Despite evidence of increasing favorability towards transgender people, this community continues to experience widespread discrimination. The transgender community has historically been subjected to violence and brutality from the police, heterosexual people, and even other members of the broader LGBTQ community. There are many recent incidents of transgender people being physically violated, discriminated against, and killed. I am reminded of the sad story of Viccky Gutierrez, a transgender woman from Honduras, who was stabbed to death and had her body set to blaze inside a house in Los Angeles. To combat the violence and brutality forced upon them, the transgender community has held riots and protested for their existence to be valued. Stigma and discrimination surrounding the transgender identity is deeply rooted in the wider community's “understanding”, or lack thereof, of the identity. There have been drastic changes in psychoanalytic understandings of gender, which may be a cause underlying the small strides in favorability toward transgender people.
Psychoanalysis, a system of psychological theory and therapy that aims to treat mental disorders by investigating the interaction of conscious and unconscious elements in the mind, has historically viewed gender as an extension of sex assigned at birth. Freud developed the idea of “anatomy is destiny” that linked gender to the presence of certain genitalia. He said that one’s personality characteristics were determined by one’s gender. According this Freudian idea, women would develop traits such as sensitivity, compassion, tolerance, and sweetness because their gender is dominated by men. Men, on the other hand, would develop traits such as competitiveness, aggression, and assertiveness. The “anatomy is destiny” operates on the principles of evolutionary theory, looking at how gender translated to the roles that were assigned during the hunter-gatherer period and traits associated with each gender historically. Men were hunters during the hunter-gatherer period, for example, and relied on their “aggression” to fight and hunt for survival.
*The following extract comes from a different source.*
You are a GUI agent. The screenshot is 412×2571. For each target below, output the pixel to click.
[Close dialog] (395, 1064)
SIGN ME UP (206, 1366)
The creation of the category “sexually deviant” has had huge implications for the transgender community in America. This labeling operates on a principle of normalcy, where people are expected to identify with the gender associated with their sex assigned at birth. This biologically-driven system resulted in ‘transgendered-ness’ being viewed as a mental health disorder known as gender identity disorder. The term “gender identity disorder” was added to the Diagnostic Statistical Manual (DSM) in 1980 and was later renamed “gender dysphoria.” According to the American Psychiatric Association, gender dysphoria consists of a conflict between a person’s physically assigned gender and their gender identity which, in turn, causes that person much distress. One of the most prominent critiques for medicalizing one’s someone’s social identity is that it stigmatizes this community, who come to be viewed as non-normal. Equating transgender identity to a mental health condition, essentially, pathologizes that individual and may cause them to think that there is something wrong with them.
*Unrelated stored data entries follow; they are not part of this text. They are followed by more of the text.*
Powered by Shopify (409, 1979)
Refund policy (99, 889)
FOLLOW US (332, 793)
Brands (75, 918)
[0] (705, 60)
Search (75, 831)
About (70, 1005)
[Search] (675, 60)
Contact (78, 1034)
It is important to note that transgender identity is varied and does not require a particular combination of outcomes or behaviors, such as surgical or medical interventions or prescribing to traditional gender appearance of the gender with which one identities. It simply involves the personal sense of having a gender identity that does not align with the corresponding biological sex. How one aligns with and expresses their gender identity is diverse.
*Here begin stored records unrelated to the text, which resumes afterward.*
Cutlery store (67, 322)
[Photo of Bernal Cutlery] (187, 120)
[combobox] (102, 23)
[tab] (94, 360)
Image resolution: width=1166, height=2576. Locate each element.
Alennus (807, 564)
More recent definitions and understandings of the transgender community are indicative of some of the changes made in psychoanalytic understandings of gender, which involves a further parsing of the distinctions between gender identity and sex. My hope is that we come to view and treat everyone as human beings instead of viewing people as “other” and treating them poorly because they are different. To consider small strides in favorability towards transgender people as sufficient progress would fail to recognize that this is an issue of long overdue justice in treating people as human beings.
- Lewis, Helen Block. Freud and Modern Psychology. Plenum Press, 1983.
- Mitchell, Stephen A., and Margaret J. Black. Freud and beyond: a History of Modern Psychoanalytic Thought. Basic Books, a Member of the Perseus Books Group, 2016.